There is still no standardized consensus on the treatment of RPI [15]. Therapeutic modalities of RPI include the administration of antibiotics [20], degranulation with/without apical implant resection [8,11,21], implant surface treatment with/without chemical detoxification [8], and bone grafts with/without a barrier membrane [3,11,16]. In addition, there is heterogenicity regarding the operator’s the choice of treatment and the treatment results. The implant survival rate after treatment also varied from 67.5% to 97.4%, with some cases showing 100% survivability [12,15,20].
The treatment of LPI does not appear to be much different from the treatment of RPI. However, the cause and location of infection are different, and implant apex resection is not required. In the present case, after separating and removing the inflammatory granulation tissue attached between the buccal mucosa and the implant, the contaminated implant body was mechanically decontaminated. However, there is no standardized method for implant decontamination. It is common to perform chemical decontamination after mechanical decontamination. As chemical agents, tetracycline HCl, citric acid, chlorhexidine, and calcium hydroxide have been reported [17,22,23]. In the present case, detoxification was performed with tetracycline HCl for about 5 min after using the titanium brush. The defect was sufficiently irrigated with saline, and a bone graft with resorbable collagen membrane was performed. This treatment protocol has been applied to an implant apex exposed in the postoperative maxillary cyst [24] and maxillary sinus with sinus pathologies [25], and successful clinical results have been achieved.
After treatment, clinical symptoms disappeared, radiopacity increased on radiographs, and no recurrence was found. The case report presented here is the first recorded case, to the authors’ knowledge. Further investigation into similar clinical presentations are warranted.
5. Conclusions
Within the limitation of this case report, the infection of the lateral augmented bone can cause LPI. However, LPI can be successfully treated with lesion enucleation, surface decontamination, and GBR techniques without implant removal.

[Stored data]
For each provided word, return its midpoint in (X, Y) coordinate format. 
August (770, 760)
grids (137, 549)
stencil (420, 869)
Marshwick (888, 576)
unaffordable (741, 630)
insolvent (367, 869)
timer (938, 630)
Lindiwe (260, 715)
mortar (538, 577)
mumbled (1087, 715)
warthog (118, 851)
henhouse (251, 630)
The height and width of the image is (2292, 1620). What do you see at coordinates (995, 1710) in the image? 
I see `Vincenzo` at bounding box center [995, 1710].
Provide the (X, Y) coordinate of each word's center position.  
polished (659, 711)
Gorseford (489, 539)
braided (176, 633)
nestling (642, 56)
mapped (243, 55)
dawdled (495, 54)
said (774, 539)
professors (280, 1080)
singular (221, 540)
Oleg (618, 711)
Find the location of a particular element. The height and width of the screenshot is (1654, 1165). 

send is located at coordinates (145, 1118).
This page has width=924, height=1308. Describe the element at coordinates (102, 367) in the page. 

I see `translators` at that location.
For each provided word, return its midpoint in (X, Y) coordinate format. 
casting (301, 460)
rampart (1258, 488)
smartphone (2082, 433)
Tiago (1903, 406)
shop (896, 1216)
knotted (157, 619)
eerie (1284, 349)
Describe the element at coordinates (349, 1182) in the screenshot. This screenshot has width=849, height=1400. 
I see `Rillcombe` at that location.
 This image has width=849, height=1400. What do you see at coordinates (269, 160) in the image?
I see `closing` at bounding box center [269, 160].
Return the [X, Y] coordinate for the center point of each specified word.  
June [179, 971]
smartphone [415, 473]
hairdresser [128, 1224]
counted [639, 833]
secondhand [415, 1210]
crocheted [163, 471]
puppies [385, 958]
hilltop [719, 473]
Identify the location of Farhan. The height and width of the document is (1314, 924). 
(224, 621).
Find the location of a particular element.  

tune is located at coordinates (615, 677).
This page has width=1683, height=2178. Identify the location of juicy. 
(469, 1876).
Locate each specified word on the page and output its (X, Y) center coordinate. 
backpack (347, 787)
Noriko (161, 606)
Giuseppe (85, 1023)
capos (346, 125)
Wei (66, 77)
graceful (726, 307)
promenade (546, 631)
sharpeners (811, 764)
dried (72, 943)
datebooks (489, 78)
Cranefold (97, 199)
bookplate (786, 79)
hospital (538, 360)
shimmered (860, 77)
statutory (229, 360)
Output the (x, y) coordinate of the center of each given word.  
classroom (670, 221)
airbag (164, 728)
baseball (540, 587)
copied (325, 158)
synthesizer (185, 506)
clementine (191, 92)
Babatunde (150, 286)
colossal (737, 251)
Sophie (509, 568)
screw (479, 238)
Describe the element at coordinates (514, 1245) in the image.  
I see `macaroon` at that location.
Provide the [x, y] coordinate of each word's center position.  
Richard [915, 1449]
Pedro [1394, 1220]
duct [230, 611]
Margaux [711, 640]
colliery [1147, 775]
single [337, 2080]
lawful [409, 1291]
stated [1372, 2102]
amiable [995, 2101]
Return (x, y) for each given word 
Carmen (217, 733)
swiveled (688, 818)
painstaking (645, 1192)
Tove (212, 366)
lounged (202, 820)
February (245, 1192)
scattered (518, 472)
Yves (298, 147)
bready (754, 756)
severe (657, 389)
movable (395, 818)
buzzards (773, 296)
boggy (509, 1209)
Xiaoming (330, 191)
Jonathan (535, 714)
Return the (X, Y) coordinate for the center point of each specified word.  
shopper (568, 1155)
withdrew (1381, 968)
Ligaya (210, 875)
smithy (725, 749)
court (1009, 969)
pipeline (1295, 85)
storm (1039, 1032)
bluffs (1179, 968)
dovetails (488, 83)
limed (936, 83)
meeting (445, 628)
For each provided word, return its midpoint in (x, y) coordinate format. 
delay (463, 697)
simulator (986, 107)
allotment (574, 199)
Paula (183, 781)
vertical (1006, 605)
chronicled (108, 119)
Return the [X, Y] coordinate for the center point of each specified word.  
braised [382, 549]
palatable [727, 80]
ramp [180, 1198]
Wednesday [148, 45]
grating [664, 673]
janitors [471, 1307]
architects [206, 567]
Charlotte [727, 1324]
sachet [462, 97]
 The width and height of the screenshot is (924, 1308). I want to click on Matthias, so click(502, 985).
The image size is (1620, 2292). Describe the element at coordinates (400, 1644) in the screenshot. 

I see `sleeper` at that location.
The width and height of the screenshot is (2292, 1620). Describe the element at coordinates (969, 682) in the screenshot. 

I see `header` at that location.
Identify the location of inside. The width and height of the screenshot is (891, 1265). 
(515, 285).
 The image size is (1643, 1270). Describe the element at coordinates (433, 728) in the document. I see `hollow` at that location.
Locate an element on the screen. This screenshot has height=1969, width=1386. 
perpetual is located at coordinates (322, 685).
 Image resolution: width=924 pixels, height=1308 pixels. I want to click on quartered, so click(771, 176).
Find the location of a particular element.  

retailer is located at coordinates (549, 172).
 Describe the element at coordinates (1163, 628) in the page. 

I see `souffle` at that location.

[To do]
**A.** Repeat the implant infection passage word for word, from "After treatment, clinical" up to and including "presentations are warranted.".
**B.** Condense the paragraph of the implant infection passage that begins "There is still no standardized consensus" into a short bulleted list that keeps its main facts.
Rely only on the implant infection passage.

[Answer section]
**A.**
After treatment, clinical symptoms disappeared, radiopacity increased on radiographs, and no recurrence was found. The case report presented here is the first recorded case, to the authors’ knowledge. Further investigation into similar clinical presentations are warranted.

**B.**
- There is no standardized consensus on treating RPI.
- Treatment options include antibiotics, degranulation with or without apical implant resection, implant surface treatment with or without chemical detoxification, and bone grafts with or without a barrier membrane.
- Operators vary in the treatment they choose and in the results they get.
- Implant survival after treatment ranged from 67.5% to 97.4%, and some cases showed 100% survival.